**Directions**
Rewrite the listing below, changing every "tab" to "section" and keeping everything else as it is. Leave the pictures out of your version.

**Record list**
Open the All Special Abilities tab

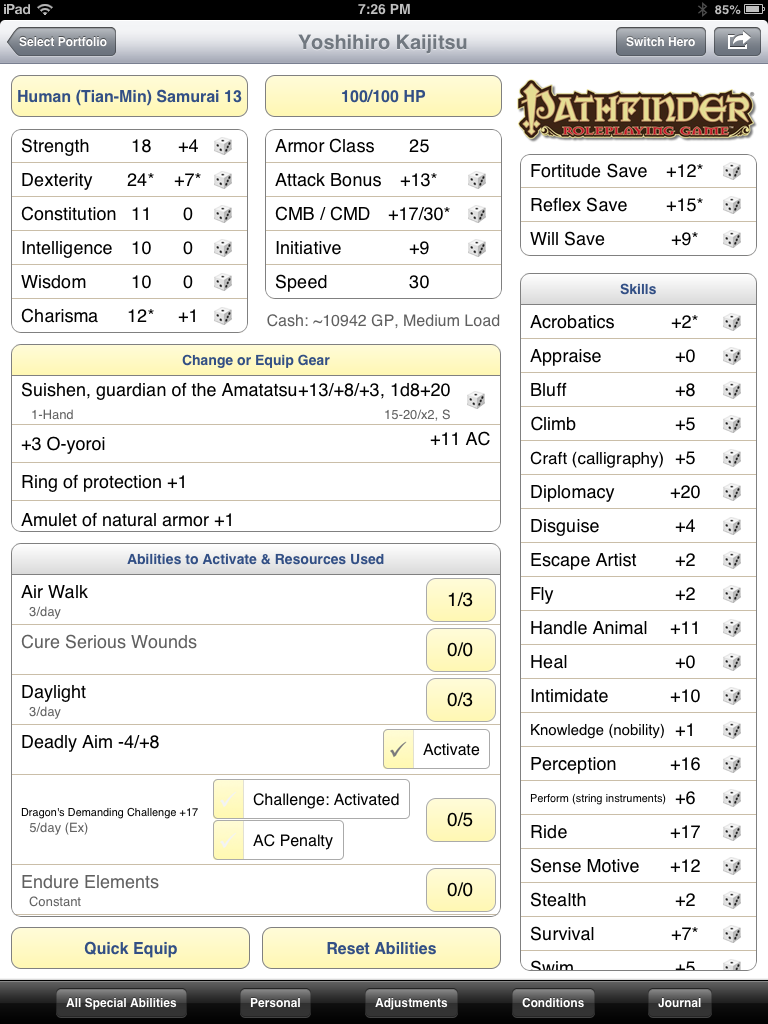click(x=121, y=1003)
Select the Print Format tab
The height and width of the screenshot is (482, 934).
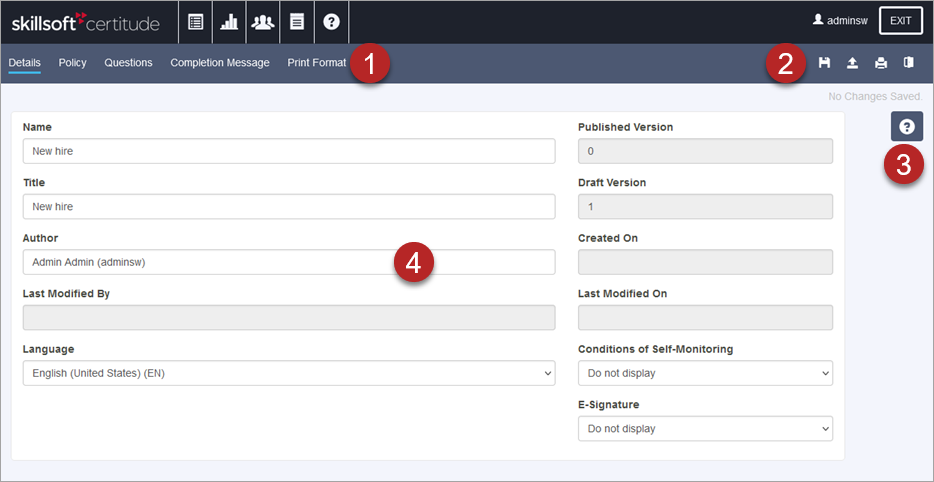coord(317,63)
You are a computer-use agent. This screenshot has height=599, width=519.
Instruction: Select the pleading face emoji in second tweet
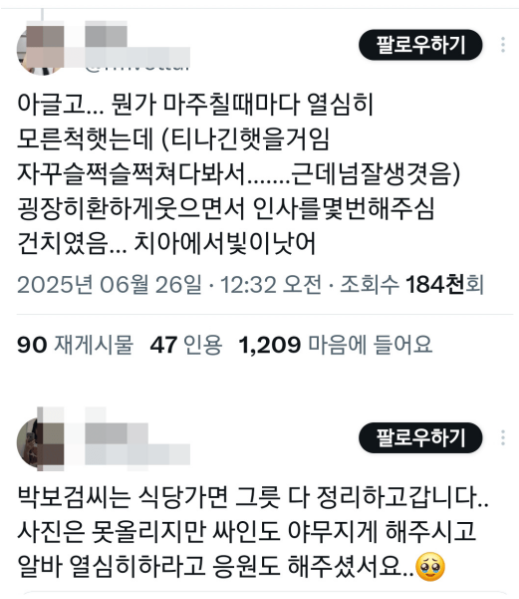click(x=430, y=566)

**Completed task**
Open the All Special Abilities section

click(x=121, y=1003)
Select the Print Format section
The height and width of the screenshot is (482, 934).
coord(317,63)
You are a computer-use agent. This screenshot has height=599, width=519.
Instruction: Select the pleading face emoji in second tweet
click(x=430, y=566)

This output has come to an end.